# TASK TO COMPLETE:
In the records that come next, find every line with "your". Return those lines.

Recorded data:
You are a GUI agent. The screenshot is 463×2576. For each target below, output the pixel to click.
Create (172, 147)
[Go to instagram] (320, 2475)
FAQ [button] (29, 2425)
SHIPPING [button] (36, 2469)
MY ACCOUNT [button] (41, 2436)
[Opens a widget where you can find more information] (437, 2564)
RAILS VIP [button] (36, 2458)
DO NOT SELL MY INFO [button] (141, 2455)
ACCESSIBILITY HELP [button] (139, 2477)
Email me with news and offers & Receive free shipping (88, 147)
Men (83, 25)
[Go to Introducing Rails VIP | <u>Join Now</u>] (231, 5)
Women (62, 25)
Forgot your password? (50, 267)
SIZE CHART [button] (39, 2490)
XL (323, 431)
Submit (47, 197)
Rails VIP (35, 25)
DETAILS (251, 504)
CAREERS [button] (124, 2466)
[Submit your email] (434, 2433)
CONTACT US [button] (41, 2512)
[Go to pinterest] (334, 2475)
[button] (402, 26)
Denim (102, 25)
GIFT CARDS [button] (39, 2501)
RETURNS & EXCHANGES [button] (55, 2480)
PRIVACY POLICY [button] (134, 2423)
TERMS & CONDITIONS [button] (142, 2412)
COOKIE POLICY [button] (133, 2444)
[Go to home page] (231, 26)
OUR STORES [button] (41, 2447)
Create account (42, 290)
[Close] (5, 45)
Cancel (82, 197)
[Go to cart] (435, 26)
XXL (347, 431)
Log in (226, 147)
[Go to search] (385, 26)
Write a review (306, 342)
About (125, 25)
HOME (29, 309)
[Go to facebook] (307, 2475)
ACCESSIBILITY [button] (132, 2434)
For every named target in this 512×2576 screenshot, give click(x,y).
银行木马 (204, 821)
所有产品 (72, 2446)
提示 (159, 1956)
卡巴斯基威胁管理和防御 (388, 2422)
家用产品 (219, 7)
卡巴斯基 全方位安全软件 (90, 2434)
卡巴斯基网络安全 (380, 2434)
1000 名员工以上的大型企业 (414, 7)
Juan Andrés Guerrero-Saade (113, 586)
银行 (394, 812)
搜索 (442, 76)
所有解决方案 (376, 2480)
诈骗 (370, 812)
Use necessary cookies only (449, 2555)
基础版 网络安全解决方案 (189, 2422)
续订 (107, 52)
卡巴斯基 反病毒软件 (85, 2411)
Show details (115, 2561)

# EXERCISE RESPONSE:
Forgot your password? (50, 267)
[Submit your email] (434, 2433)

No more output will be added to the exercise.